Le défilé Emporio vient de se terminer et « il signore Armani », comme l’appellent avec révérence tous ses collaborateurs, est content de lui. Il peut l’être : les silhouettes de la collection Homme automne-hiver 13-14, dotées de larges vestes architecturées à grand renfort de Néoprène et de pantalons presque aussi près du corps que les vêtements techniques des skieurs de haut niveau, promettent, si la tendance s’installe et tout porte à le croire, une sacrée révolution de dressing. « Il y a un petit côté Roméo et Juliette dans tout cela, lâche-t-il amusé. Depuis que la femme est de plus en plus dévêtue, l’homme a perdu de son pouvoir de séduction. Là, on redonne enfin à voir les formes masculines, les jambes, les cuisses et cela, ça fait du bien ! »

La traditionnelle conférence de presse post-show réservée aux médias italiens à peine expédiée – « des journalistes qui le connaissent depuis ses débuts et qui sont parmi les rares à pouvoir l’appeler Giorgio », nous confie l’une de ses assistantes -, il s’avance, main tendue, sans même prendre une minute pour souffler, sobrement vêtu d’un pantalon et d’un tee-shirt gris foncé ainsi que d’une veste en velours noir que l’on devine aussi souple que confortable.

Preuve en sera faite quelques minutes plus tard, lorsqu’il remontera manches et col, à la Richard Gere, tendance American Gigolo. « Le premier à proposer de porter une veste de cette manière dans les années 70 déjà, c’était moi », rappelle-t-il, joignant, à l’italienne, le geste à la parole, fier de ce qui reste encore aujourd’hui l’un des « codes » distinctifs de l’univers Armani. « Depuis, j’ai été beaucoup copié », ajoute-t-il, laissant pointer, derrière les « r » précisément articulés d’un français lisse où chaque mot est pesé, l’ombre d’un sourire qui réchauffe un instant l’acier de ses yeux.

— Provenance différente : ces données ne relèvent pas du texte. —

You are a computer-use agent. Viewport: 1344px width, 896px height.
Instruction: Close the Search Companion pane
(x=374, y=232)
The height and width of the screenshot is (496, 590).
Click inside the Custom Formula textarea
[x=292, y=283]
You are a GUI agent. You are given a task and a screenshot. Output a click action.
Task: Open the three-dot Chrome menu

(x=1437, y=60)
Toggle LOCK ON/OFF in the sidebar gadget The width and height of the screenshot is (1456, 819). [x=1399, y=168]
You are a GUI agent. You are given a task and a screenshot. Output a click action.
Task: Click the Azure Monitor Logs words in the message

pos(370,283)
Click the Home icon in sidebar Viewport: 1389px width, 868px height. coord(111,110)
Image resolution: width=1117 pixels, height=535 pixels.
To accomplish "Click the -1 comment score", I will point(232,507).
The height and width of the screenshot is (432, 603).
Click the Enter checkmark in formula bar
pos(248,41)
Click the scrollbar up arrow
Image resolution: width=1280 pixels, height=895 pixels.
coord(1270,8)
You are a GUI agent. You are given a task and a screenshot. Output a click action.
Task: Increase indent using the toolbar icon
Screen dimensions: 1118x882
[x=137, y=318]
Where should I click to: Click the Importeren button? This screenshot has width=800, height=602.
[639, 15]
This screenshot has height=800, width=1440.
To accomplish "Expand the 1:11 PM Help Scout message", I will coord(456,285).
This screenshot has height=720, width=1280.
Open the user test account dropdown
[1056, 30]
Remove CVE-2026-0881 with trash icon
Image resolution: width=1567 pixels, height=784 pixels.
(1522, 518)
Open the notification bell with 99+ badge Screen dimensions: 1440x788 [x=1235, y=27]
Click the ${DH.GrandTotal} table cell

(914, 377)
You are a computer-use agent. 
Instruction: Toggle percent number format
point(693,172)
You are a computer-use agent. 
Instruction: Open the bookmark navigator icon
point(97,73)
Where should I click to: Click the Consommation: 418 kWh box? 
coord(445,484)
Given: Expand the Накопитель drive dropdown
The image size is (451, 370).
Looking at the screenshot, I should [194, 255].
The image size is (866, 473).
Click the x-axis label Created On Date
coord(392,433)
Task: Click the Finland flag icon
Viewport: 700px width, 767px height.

Avare en confidences – les interviews qu’il donne en « one-one » sont d’autant plus précieuses qu’elles se font de plus en plus rares -, Giorgio Armani ramène la moindre question à ce qui fait son quotidien depuis près de quarante ans : cet empire qu’il ne cesse d’étendre en ouvrant de nouvelles boutiques aux quatre coins du monde et en multipliant les secteurs d’activité. Derrière le logo Armani s’abritent bien sûr d’innombrables vêtements et accessoires de mode allant du sous-vêtement pas trop cher à la robe haute couture de la collection Privé mais aussi une chaîne d’hôtels et d’appartements de grand luxe clés sur porte, une ligne Casa qui présente chaque année ses nouveautés pendant l’incontournable Salon du meuble de Milan, un assortiment de dolci qui, comme la mode, respectent les saisons, sans oublier les parfums, le créateur n’ayant pas hésité à prêter son image et sa signature – « it’s mine », autrement dit, « c’est le mien » – à la nouvelle campagne du classique Eau pour Homme relancé cette année. On sent chez cet ascète insatiable quelque chose de l’ordre de l’inconscient qui lui interdirait de lâcher prise. « Je me sens responsable, peut-être un peu trop d’ailleurs, des gens qui travaillent avec moi, admet-il pour se justifier. Je ne suis pas tout seul : il y a près de 6.000 personnes aujourd’hui qui jouent dans la même pièce que moi. Je ne peux pas m’empêcher de me demander ce qui leur arriverait si je quittais la maison ou si je la vendais. » Une éventualité à laquelle il accepte désormais de se préparer. Explications.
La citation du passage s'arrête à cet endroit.